Universal Music Group confirms Nirvana, Beck, and Elton John recordings were damaged in 2008 fire
Reports about the damaged recordings, which included master recordings, didn’t surface until last year.
Back in 2008, a massive fire burned down a Universal Music Group building leading to the damage of thousands of recordings, the details of which only came to light in a New York Times report from last year. Now, the label is confirming that recordings by artists like Nirvana, Beck, Slayer, Soundgarden, R.E.M., and Elton John were damaged or completely destroyed in the fire, according to legal documents obtained by Rolling Stone.
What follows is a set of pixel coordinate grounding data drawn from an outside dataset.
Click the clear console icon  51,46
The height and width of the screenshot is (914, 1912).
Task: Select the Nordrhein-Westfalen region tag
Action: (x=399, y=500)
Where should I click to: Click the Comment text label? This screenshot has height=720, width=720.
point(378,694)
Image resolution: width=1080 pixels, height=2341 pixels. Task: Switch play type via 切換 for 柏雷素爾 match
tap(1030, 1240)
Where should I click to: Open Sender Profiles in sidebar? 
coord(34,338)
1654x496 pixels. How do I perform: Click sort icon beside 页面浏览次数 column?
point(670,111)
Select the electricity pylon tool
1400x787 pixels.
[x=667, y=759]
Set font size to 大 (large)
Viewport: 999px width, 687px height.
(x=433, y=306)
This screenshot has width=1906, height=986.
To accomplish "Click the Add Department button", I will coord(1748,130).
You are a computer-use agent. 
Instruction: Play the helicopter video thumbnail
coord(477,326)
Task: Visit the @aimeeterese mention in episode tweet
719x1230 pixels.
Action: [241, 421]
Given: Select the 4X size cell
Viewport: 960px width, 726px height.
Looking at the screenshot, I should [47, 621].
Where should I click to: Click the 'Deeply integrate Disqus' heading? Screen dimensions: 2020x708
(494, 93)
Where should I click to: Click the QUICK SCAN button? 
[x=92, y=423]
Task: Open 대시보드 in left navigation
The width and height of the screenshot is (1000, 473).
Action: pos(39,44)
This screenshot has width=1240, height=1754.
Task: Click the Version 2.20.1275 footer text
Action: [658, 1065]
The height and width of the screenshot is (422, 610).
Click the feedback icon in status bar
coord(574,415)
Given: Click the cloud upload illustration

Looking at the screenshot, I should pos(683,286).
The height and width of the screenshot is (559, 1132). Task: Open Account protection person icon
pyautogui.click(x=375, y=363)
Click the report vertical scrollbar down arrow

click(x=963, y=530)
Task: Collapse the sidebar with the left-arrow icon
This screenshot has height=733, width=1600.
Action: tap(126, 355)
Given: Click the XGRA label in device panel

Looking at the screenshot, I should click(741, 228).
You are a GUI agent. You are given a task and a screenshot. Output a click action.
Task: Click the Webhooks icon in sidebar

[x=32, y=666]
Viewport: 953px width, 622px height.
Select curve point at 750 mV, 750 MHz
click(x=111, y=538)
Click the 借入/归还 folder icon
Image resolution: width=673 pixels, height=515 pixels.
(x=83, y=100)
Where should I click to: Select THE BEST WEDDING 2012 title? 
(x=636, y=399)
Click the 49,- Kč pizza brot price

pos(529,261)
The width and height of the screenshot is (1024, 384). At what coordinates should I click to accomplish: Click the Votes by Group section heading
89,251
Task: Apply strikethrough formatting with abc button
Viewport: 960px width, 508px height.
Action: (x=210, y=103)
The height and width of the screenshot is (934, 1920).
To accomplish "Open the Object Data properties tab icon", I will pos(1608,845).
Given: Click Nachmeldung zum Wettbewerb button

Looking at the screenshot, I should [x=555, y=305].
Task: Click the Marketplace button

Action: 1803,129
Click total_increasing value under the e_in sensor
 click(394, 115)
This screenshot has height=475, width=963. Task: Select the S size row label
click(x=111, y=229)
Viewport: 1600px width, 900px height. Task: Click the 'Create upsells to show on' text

Universal Music Group reportedly never told the impacted artists about the damage, leading acts like Hole and the estates of Tupac Shakur and Tom Petty to file a class-action lawsuit against the label, part of which demanded “a complete list of damaged records." While initially claiming 17,000 artists were affected the fire, the label later said they were simply naming potentially lost assets. The obtained documents now reportedly name 19 artists whose materials were damaged or destroyed including Bryan Adams, Sheryl Crow, Jimmy Eat World, Peter Frampton, Michael McDonald, Sonic Youth, Suzanne Vega, The Surfaris, and White Zombie. Some of the lost items were described as “certain original master recordings” belonging to Beck, Adams, John, Y&T, and Nirvana, but included other recordings and assets, as well. For some of these artists, the label claims there are backup recordings for the affected items.
According to UMG, the claims of the class action lawsuit have been grossly exaggerated, with a label spokesperson telling Rolling Stone that attorneys have "conflated" the lost assets. A follow-up report from the New York Times claimed the master recordings of over 700 artists, including Janet Jackson, Eminem, Cher, Snoop Dogg and more, were affected in the fire. “The plaintiffs’ lawyers have already been informed that none of the masters for four of their five clients were affected by the fire — and the one other client was alerted years earlier and UMG and the artist, working together, were still able to locate a high-quality source for a reissue project,” the representative said in a statement. “Recognizing the lack of merit of their original claims, plaintiffs’ attorneys are now willfully and irresponsibly conflating lost assets (everything from safeties and videos to artwork) with original album masters, in a desperate attempt to inject substance into their meritless legal case.”